Man, oh man: Thank you for Harrison Fletcher's "Day of the Dad." Indeed, Daddy is destiny. A young woman is three times less likely to get pregnant if a father is positively involved in her life. A responsible fatherhood program is closely akin to being a family unit anti-trouble serum. What disappointed me was the only cursory mention and explanation of the Los Padres program. Los Padres is the result of a decade-old vision held by Richard Garcia and the Colorado Statewide Parent Coalition. Garcia serves as the 23-year-old organization's executive director. CSPC is heavily involved in many parent/school involvement issues. The group works with schools and parents throughout Colorado.
Eight years ago Mr. Garcia and I were asked to sit on the Governor's Task Force on Responsible Fatherhood. We issued a report. Then most of us went away. Garcia, though, actually took the bull by the horns. The rigorous "fourteen-week training program" is his creation.
As Jaime diPaulo can attest, it is far more than men gathering to learn how to become touchy-feely. For him and other men striving to become better fathers, it has been a life raft, paddle, sail, nourishment and compass. Regardless of language skills or education, men learn about child development, communication, healthy leadership and how to become truly immersed in the lives of their children. Los Padres has programs in Denver, Greeley, Trinidad, Longmont, Pueblo, Colorado Springs and even in the Boulder County Jail.
My excellent friend, Jaime diPaulo, is but one of hundreds of English- and Spanish-speaking men who have benefited from Los Padres. Step by step, men who would scare the heck out of Mike Tyson are guided through the solid, research-based program curriculum worthy of Ph.D. coursework. I kid you not.
Tell it to the judge: Regarding Julie Jargon's "The Waiting Game," in the May 29 issue:
I just wanted to say I feel little sympathy for any court that is overwhelmed with work due to budget cuts and hiring freezes. If they can afford to pay family members to do work, then surely they can take on volunteers who actually went to law school and passed the bar (like me), and who cannot find jobs elsewhere.
Until I read your article, I didn't even know such a crisis existed. It might be more productive to advertise their staffing needs with the law schools rather than high schools.
via the Internet
I'll wager that the typical Westword reader no more wants to read tales from the Denver Post (where I work) than it wants to learn about gossip whispered around Qwest, Coors or the kitchen of a LoDo eatery.
Roberts's tardy rehashes of stale tidbits phoned in from a couple of newsroom malcontents validates only those who call in, needlessly embarrasses -- or worse, harms -- a few, and is unlikely to entertain anyone outside of the two newsrooms (people who probably already had heard the gossip days -- if not weeks -- before it appeared in The Message). When Roberts stoops to this level, he dishes up thin gruel for readers seeking serious reportage and criticism of Denver's newspaper scene.

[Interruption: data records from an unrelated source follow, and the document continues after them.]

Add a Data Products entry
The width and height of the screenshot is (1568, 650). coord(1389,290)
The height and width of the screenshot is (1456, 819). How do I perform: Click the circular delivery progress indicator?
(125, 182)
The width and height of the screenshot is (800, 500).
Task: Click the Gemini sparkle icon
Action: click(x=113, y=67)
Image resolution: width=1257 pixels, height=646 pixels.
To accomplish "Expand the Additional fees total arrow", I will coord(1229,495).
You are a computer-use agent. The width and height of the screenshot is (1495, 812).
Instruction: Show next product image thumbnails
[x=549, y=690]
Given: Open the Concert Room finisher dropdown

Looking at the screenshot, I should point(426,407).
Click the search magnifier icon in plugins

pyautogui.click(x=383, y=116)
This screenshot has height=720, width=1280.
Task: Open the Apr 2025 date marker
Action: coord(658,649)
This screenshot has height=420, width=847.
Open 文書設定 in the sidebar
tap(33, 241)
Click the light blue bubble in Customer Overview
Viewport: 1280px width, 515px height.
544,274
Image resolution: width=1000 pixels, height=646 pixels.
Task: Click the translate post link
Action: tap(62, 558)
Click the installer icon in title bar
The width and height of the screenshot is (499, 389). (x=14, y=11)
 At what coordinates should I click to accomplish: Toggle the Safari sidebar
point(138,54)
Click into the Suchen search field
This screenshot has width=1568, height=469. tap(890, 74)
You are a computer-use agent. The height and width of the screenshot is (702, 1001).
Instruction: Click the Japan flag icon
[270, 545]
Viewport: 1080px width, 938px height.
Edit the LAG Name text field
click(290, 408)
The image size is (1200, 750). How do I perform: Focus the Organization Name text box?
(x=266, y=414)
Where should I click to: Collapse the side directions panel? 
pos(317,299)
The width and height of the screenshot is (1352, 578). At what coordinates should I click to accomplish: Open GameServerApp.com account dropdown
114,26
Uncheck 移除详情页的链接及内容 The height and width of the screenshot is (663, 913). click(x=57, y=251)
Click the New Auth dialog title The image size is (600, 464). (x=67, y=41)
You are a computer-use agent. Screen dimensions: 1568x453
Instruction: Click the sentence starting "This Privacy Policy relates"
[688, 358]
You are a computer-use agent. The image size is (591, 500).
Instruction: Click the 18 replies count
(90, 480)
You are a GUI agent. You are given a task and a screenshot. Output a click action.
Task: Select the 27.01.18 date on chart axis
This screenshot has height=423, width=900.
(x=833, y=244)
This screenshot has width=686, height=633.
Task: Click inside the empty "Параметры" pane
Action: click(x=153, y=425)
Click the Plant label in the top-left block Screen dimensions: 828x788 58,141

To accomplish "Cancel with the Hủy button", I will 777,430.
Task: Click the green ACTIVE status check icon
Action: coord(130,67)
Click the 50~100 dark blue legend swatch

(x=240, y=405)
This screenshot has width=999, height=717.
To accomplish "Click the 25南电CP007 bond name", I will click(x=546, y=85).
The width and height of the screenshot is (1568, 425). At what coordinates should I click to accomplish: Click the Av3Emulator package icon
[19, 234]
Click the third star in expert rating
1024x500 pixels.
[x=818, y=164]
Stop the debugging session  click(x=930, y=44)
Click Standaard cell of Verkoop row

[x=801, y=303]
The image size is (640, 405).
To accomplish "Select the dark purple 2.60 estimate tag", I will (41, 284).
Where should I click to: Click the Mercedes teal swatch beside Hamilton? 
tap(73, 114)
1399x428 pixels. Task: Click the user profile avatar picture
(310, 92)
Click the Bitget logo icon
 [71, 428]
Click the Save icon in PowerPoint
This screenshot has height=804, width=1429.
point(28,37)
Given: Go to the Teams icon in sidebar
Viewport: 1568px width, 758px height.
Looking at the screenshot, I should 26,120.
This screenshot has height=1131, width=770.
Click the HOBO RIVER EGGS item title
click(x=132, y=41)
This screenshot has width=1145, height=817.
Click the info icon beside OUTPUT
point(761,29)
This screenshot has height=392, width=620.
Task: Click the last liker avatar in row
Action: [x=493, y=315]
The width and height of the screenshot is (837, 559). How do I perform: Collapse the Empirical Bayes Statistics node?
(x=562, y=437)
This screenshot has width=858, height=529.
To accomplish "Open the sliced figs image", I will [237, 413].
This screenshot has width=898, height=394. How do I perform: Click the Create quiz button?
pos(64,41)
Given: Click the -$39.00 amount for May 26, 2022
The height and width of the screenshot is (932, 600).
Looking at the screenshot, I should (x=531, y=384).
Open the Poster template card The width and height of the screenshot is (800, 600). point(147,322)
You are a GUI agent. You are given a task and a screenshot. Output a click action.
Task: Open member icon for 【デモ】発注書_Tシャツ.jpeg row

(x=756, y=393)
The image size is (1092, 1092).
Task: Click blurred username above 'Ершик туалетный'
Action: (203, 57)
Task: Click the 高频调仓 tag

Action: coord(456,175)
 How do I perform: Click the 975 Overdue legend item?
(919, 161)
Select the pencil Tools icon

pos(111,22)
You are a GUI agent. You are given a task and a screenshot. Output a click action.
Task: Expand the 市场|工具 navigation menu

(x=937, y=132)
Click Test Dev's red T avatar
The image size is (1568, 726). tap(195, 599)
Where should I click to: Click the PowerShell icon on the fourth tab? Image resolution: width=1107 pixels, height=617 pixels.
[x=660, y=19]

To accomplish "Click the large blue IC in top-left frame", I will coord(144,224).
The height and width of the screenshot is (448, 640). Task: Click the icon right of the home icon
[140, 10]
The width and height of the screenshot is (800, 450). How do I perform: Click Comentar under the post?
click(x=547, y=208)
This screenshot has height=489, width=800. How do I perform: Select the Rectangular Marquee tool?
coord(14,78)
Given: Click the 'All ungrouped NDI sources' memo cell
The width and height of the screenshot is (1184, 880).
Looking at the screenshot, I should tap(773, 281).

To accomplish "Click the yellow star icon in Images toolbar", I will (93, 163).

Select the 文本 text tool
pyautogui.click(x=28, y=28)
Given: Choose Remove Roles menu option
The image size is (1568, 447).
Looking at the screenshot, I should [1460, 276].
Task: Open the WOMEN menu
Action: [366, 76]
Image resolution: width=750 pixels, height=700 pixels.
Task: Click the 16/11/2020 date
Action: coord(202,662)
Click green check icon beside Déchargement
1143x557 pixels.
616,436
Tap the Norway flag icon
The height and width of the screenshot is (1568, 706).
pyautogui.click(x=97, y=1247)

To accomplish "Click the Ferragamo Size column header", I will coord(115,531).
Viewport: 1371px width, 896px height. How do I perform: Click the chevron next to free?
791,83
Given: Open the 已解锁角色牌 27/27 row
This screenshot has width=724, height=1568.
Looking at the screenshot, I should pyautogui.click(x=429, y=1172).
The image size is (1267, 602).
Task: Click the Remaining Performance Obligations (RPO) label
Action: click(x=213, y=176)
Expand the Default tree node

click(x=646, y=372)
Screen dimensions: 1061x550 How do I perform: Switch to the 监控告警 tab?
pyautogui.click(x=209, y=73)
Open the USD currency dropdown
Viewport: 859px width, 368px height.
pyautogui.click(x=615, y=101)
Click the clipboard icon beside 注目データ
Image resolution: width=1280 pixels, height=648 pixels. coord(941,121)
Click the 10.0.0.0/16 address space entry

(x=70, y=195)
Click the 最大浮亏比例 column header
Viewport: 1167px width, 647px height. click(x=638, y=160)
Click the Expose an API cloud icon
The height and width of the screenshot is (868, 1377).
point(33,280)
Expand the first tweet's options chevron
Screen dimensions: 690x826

Roberts can write whatever he wants, and his editors can clear for publication anything they please, but columns such as his May 29 effort are a sorry excuse for reporting. Westword ought to re-evaluate its purpose and future.
The long and Rocky road: Thank you, Bill Gallo, for your tribute to the Rocky Horror Picture Show phenomenon in the May 15 issue. If the weekly midnight gathering at the Starz FilmCenter is a "family ritual," then I (as a 56-year-old regular celebrant) am the designated mom.
I also want to thank the CEI (Colorado's Elusive Ingredient) cast and crew for making Denver's Rocky such a wonderful celebration. As we say at the show, "Yay that type!"